Credit Risk Classifier

last updated @ 7/3/25

Tags: fintech· machine learning · data science · XGBoost · SHAP · streamlit · financial modeling · risk analytics · underwriting automation · portfolio scoring · quantitative finance

Credit Risk Classifier

This project simulates a lightweight credit risk engine similar to what fintechs or prop trading firms might use for real-time underwriting, risk flagging, or capital allocation decisions.

Additionally, this project is a practical demonstration of machine learning applied to financial decision support.

Disclaimer

This project is intended strictly for educational and demonstrative purposes.

AI systems — especially in finance — can unintentionally reinforce existing biases or create unequal outcomes if not designed and audited carefully.

If you're interested in building more ethical, transparent, and fair AI systems, here are some helpful resources:

artificialintelligenceact.eu – EU AI Act overview; defines high-risk systems

partnershiponai.org – Industry-led initiative promoting responsible AI development and deployment

wikipedia.org/wiki/Weapons_of_Math_Destruction – Book outlining real-world consequences of unchecked algorithms in finance, education, and more

This README includes SHAP-based model explanations to promote transparency — but does not implement bias mitigation or fairness auditing. Please use responsibly. Just for learning purposes

Use Case:

"Can we estimate, with transparency, how various financial factors influence lending decisions?"

This tool enables that — combining predictive insights with model explainability (via SHAP).
It transforms complex CSV data into clear, interpretable visual guidance.

In Simple Terms

Think of this app like a virtual assistant for financial analysis:

The ML model estimates the relative risk based on patterns from past data
It uses XGBoost — a fast, interpretable machine learning model
It also shows why the model made its decision using SHAP (e.g., “What factors contributed to higher risk”)

Analogy:
It’s like a financial calculator with explainable reasoning — helping analysts understand risk patterns

> Note: This tool is for educational purposes and should not be used to make real-world lending decisions.

Who This Is For

Banks & Fintechs: Streamline risk scoring for consumer lending
Analysts: Get transparency into why a loan is flagged as risky
Students/Builders: Learn end-to-end ML pipeline + UI + explainability

Image Gallery – Model Insights & UI

Visual examples from the pipeline and Streamlit app. Each graphic helps explain how this tool works for both technical and non-technical audiences.

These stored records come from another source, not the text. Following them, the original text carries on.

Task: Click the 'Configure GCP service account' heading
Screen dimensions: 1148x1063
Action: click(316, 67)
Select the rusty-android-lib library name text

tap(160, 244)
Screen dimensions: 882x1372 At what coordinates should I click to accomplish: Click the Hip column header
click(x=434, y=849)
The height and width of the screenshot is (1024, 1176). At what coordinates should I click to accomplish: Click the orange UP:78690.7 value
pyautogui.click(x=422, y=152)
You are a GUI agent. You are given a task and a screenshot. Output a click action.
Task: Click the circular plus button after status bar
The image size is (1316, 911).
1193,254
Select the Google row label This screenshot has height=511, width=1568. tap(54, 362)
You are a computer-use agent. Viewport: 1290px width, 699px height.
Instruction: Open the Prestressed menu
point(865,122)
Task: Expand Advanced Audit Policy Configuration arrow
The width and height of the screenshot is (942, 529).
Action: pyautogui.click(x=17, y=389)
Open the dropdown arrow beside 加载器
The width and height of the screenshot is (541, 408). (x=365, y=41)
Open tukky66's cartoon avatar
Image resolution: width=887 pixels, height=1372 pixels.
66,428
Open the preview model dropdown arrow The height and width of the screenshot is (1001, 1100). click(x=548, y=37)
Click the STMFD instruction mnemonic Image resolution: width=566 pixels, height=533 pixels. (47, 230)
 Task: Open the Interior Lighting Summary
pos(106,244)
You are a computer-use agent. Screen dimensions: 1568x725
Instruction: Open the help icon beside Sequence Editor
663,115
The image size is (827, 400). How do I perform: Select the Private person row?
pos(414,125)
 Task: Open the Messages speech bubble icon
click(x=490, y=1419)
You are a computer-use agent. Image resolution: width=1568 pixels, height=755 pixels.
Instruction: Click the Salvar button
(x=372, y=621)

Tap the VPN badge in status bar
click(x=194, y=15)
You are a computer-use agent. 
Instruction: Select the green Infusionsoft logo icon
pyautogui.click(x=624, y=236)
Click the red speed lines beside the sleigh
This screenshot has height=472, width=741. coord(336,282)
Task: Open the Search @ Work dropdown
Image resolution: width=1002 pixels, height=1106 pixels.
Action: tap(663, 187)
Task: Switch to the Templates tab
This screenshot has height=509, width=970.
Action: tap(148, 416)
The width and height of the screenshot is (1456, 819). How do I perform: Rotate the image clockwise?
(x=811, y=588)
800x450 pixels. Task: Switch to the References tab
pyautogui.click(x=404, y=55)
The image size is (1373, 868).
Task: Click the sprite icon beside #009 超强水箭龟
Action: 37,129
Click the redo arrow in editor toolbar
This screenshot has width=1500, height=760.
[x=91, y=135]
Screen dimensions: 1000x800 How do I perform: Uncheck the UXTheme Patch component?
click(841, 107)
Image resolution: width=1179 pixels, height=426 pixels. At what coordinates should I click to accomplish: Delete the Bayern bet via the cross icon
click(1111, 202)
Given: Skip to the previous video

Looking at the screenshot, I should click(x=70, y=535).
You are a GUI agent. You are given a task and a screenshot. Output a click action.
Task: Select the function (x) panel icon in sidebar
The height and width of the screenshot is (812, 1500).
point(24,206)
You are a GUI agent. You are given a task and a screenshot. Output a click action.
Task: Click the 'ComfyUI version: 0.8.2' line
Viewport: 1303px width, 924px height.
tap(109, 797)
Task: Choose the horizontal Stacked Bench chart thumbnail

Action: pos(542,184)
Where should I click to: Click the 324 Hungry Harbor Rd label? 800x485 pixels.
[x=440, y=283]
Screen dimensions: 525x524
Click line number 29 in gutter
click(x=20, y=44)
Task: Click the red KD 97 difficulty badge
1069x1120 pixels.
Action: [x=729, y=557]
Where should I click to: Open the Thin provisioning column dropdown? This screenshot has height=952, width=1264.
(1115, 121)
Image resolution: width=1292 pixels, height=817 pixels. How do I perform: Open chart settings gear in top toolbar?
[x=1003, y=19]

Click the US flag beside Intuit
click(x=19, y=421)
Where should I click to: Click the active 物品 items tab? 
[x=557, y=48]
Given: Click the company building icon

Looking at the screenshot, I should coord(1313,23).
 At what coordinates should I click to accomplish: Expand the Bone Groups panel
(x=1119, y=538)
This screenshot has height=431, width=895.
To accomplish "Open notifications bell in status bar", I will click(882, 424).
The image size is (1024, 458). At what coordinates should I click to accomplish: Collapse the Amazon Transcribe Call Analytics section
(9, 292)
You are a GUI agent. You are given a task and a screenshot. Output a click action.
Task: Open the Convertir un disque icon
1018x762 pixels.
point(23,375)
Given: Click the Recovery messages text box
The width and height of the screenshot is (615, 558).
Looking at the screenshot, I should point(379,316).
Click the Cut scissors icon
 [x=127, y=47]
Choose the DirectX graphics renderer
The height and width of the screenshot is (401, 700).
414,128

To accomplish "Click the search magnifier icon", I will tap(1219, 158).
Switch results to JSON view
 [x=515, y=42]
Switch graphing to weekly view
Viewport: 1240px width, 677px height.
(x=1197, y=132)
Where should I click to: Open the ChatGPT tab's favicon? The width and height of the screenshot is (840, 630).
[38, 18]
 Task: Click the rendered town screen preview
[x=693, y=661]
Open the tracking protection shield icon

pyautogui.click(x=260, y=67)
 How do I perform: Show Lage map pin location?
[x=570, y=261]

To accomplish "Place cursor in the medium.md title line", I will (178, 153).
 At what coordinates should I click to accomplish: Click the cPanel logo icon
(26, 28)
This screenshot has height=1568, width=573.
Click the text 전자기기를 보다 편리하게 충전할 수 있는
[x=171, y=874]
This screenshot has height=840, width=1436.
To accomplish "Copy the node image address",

What You See	What It Shows
	A performance summary: how well the model predicts defaults vs non-defaults. Great for model audit snapshots.
	Shows the tradeoff between precision and recall — especially helpful in imbalanced datasets like credit risk.
	A global SHAP beeswarm plot that highlights which features push the model toward predicting risk. Think of this as “what the model pays attention to”.
	A look at the real-time scoring UI, where users input data manually or upload a CSV to get loan risk predictions.

kaggle dataset: https://www.kaggle.com/datasets/nikhil1e9/loan-default?resource=download

DOCS (in progress)

current scores (as of 7/3/25) ROC AUC: 0.7591999315970401 precision recall f1-score support

       0       0.89      1.00      0.94     45139
       1       0.63      0.06      0.11      5931

accuracy                           0.89     51070

macro avg 0.76 0.53 0.52 51070 weighted avg 0.86 0.89 0.84 51070

Metric Meaning Accuracy 89% of total predictions were correct Macro Avg Unweighted average over both classes (fairer) Weighted Avg Average, weighted by class size (skewed by class 0)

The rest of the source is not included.